In [69]:
import pandas as pd
from pprint import pprint
from nltk.corpus import stopwords
from gensim.utils import simple_preprocess
from gensim.models import Phrases, LdaModel
from gensim.models.phrases import Phraser
from gensim import corpora
from gensim.models.coherencemodel import CoherenceModel

In [70]:
nltk.download('stopwords')

[nltk_data] Downloading package stopwords to
[nltk_data]     C:\Users\vldth\AppData\Roaming\nltk_data...
[nltk_data]   Package stopwords is already up-to-date!


True

In [71]:
# Load the dataset
df = pd.read_csv('dataset/SentiTaglish_ProductsAndServices.csv')
print("Original dataset:")
print(df.head())

Original dataset:
                                              review  sentiment
0  at first gumagana cya..pero pagnalowbat cya nd...          1
1  grabi pangalawa ko ng order sa shapee pero pur...          1
2  2l gray/black order ko. bakit 850ml lang po pi...          1
3  walang silbing product.. bwesit. di gumagana d...          1
4  d po maganda naman po yung neck fan, pero po n...          4


In [72]:
# Drop the sentiment column
reviews_df = df.drop(columns=['sentiment'])
print(reviews_df.head())

                                              review
0  at first gumagana cya..pero pagnalowbat cya nd...
1  grabi pangalawa ko ng order sa shapee pero pur...
2  2l gray/black order ko. bakit 850ml lang po pi...
3  walang silbing product.. bwesit. di gumagana d...
4  d po maganda naman po yung neck fan, pero po n...


In [73]:
documents = reviews_df['review'].astype(str).tolist()

In [74]:
#load tagalog stopwords function
def load_stopwords(filepath):
    with open(filepath, 'r', encoding='utf-8') as file:
        return set(line.strip() for line in file if line.strip())

In [75]:
# Define stopwords
english_stopwords = stopwords.words('english')

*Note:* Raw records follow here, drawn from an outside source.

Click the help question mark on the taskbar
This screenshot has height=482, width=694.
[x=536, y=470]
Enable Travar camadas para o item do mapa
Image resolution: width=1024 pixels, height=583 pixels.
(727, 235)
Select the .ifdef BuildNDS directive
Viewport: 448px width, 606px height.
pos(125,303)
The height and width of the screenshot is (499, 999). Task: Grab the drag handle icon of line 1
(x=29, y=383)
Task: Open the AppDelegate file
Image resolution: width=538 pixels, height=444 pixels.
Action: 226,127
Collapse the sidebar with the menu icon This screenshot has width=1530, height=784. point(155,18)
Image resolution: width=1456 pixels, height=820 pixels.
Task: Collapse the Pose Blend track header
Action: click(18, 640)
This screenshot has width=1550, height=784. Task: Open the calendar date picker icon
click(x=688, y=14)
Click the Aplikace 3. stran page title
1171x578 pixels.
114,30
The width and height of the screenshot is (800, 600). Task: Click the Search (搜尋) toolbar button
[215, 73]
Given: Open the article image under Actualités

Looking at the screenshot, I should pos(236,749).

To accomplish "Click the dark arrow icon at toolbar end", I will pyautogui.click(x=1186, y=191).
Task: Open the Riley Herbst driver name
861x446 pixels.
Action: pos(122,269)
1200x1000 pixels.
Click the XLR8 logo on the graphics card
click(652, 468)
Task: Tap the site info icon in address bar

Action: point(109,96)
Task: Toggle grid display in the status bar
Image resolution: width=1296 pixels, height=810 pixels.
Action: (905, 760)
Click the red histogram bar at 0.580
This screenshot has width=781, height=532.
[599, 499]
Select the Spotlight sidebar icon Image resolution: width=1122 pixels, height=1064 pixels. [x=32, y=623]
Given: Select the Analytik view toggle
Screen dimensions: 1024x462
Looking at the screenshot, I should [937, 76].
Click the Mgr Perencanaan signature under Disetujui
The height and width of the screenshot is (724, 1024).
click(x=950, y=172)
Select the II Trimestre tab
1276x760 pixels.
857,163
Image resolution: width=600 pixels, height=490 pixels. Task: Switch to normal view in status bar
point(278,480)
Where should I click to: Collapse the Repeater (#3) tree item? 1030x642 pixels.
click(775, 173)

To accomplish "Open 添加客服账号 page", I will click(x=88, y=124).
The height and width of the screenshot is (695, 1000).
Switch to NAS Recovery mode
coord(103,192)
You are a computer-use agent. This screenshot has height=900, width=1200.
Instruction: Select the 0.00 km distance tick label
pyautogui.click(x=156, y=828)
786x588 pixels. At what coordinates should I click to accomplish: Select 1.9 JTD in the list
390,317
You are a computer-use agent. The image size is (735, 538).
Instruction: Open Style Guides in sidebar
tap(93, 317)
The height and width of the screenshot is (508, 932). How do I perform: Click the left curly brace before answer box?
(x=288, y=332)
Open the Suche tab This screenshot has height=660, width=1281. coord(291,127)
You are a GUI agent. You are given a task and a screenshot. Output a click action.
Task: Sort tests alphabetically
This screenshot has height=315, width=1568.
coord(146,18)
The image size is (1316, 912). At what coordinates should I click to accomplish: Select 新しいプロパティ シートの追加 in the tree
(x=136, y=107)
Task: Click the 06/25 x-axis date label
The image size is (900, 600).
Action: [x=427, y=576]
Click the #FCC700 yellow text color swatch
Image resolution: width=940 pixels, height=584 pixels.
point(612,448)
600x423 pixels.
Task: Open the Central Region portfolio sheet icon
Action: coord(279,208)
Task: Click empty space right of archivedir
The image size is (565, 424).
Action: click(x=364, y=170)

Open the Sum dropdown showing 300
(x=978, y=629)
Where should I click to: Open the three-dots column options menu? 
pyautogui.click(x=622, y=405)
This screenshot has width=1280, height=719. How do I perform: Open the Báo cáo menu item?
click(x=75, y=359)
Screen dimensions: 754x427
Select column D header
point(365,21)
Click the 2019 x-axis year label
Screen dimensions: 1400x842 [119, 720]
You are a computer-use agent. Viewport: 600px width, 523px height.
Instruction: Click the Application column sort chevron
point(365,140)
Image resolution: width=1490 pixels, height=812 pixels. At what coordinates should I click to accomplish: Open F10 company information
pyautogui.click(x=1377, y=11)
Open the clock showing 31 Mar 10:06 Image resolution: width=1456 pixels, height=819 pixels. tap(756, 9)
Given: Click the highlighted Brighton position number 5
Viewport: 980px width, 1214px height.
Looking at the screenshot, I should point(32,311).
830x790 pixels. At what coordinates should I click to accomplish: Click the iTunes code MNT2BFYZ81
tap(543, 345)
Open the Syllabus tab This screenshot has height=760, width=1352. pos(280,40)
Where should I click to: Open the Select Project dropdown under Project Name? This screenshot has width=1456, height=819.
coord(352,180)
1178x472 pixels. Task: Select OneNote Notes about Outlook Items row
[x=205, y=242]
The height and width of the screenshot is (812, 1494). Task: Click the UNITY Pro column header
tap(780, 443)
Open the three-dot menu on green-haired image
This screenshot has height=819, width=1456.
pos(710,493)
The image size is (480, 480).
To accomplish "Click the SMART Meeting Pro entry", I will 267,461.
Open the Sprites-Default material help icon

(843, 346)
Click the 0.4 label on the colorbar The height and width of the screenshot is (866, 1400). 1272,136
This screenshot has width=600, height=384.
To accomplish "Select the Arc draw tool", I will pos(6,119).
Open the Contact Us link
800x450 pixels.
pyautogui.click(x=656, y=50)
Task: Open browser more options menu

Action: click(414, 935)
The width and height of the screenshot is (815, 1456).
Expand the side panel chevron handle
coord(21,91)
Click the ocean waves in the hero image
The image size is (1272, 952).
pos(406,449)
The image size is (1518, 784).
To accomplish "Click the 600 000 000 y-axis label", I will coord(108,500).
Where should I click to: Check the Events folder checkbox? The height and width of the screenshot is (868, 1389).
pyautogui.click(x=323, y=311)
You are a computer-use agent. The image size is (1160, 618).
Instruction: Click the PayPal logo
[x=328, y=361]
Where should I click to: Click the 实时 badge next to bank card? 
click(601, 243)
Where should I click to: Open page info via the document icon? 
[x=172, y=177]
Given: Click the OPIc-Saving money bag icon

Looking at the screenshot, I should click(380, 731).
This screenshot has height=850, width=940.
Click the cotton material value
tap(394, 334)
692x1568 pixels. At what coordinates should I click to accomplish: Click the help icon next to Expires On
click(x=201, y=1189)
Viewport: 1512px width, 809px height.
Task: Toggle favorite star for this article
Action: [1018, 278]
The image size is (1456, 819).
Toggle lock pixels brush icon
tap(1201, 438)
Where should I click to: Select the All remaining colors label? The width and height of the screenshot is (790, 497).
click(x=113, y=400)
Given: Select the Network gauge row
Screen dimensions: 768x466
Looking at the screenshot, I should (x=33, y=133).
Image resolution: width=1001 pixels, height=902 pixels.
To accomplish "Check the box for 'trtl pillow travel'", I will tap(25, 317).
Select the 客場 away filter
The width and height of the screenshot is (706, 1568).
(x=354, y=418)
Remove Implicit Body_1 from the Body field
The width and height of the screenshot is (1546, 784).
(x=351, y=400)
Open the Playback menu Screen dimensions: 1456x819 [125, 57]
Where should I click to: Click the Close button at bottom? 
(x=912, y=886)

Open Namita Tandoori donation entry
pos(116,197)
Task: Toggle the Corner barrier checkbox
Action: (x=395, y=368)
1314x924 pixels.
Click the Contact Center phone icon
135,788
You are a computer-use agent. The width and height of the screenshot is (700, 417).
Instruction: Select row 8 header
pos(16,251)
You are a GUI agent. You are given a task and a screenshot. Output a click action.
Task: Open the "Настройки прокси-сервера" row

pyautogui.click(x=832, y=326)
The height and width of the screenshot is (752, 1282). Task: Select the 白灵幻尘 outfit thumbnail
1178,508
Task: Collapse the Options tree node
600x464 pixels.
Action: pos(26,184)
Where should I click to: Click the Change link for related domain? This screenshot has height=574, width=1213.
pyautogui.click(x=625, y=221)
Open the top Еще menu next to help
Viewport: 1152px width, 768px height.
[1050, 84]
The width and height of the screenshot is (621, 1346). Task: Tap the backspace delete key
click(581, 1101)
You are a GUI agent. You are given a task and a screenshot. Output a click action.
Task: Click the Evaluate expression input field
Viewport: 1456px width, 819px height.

# Tagalog/Filipino stopwords 
tagalog_stopwords = load_stopwords("stopwords-tl.txt")

combined_stopwords = set(english_stopwords).union(tagalog_stopwords)

In [76]:
# Preprocessing function
def preprocess_data(documents):
    return [
        [word for word in simple_preprocess(str(doc)) if word not in combined_stopwords]
        for doc in documents
    ]

In [77]:
# Preprocess the documents
processed_texts = preprocess_data(documents)

In [78]:
# Create bigram and trigram models
bigram = Phrases(processed_texts, min_count=3, threshold=5)
trigram = Phrases(bigram[processed_texts], threshold=5)

bigram_mod = Phraser(bigram)
trigram_mod = Phraser(trigram)

In [79]:
# Apply phrase models
def make_ngrams(texts):
    return [trigram_mod[bigram_mod[doc]] for doc in texts]

processed_texts = make_ngrams(processed_texts)

In [80]:
# Create dictionary and corpus
id2word = corpora.Dictionary(processed_texts)
corpus = [id2word.doc2bow(text) for text in processed_texts]


In [81]:
# Define and train the LDA model
num_topics = 10
lda_model = LdaModel(
    corpus=corpus,
    id2word=id2word,
    num_topics=num_topics,
    random_state=42,
    passes=20,
    iterations=1000,
    alpha='auto',
    per_word_topics=True
)

In [82]:
# Print the topics
print("\nTopics found by LDA:")
pprint(lda_model.print_topics())


Topics found by LDA:
[(0,
  '0.081*"po" + 0.047*"maganda" + 0.029*"seller" + 0.025*"ganda" + '
  '0.025*"thank_seller" + 0.025*"good" + 0.023*"order" + 0.022*"thank" + '
  '0.019*"item" + 0.016*"quality"'),
 (1,
  '0.013*"ganda_po" + 0.013*"food" + 0.013*"plastic" + 0.012*"time" + '
  '0.012*"bilis_dumating" + 0.009*"dumi" + 0.008*"expected" + '
  '0.008*"god_bless" + 0.008*"malakas" + 0.007*"part"'),
 (2,
  '0.018*"still" + 0.015*"like" + 0.008*"nagustohan" + 0.008*"anyway" + '
  '0.008*"konting" + 0.007*"ringlight" + 0.007*"even" + 0.007*"thank_thank" + '
  '0.007*"excellent_quality" + 0.007*"freebies"'),
 (3,
  '0.011*"magaan" + 0.009*"lakas" + 0.008*"bet" + 0.007*"maingay" + '
  '0.007*"pretty" + 0.006*"super_sulit" + 0.006*"handle" + 0.006*"solid" + '
  '0.006*"nice_product" + 0.005*"matagal_dumating"'),
 (4,
  '0.008*"god_bless_po" + 0.008*"mukhang_matibay" + 0.008*"mouse_pad" + '
  '0.007*"jogger" + 0.007*"secure" + 0.007*"kapal" + 0.007*"basa" + '
  '0.006*"socks" + 0.006*"mou

In [83]:
# Compute coherence score
coherence_model_lda = CoherenceModel(
    model=lda_model,
    texts=processed_texts,
    dictionary=id2word,
    coherence='c_v'
)
coherence_lda = coherence_model_lda.get_coherence()
print('\nCoherence Score:', coherence_lda)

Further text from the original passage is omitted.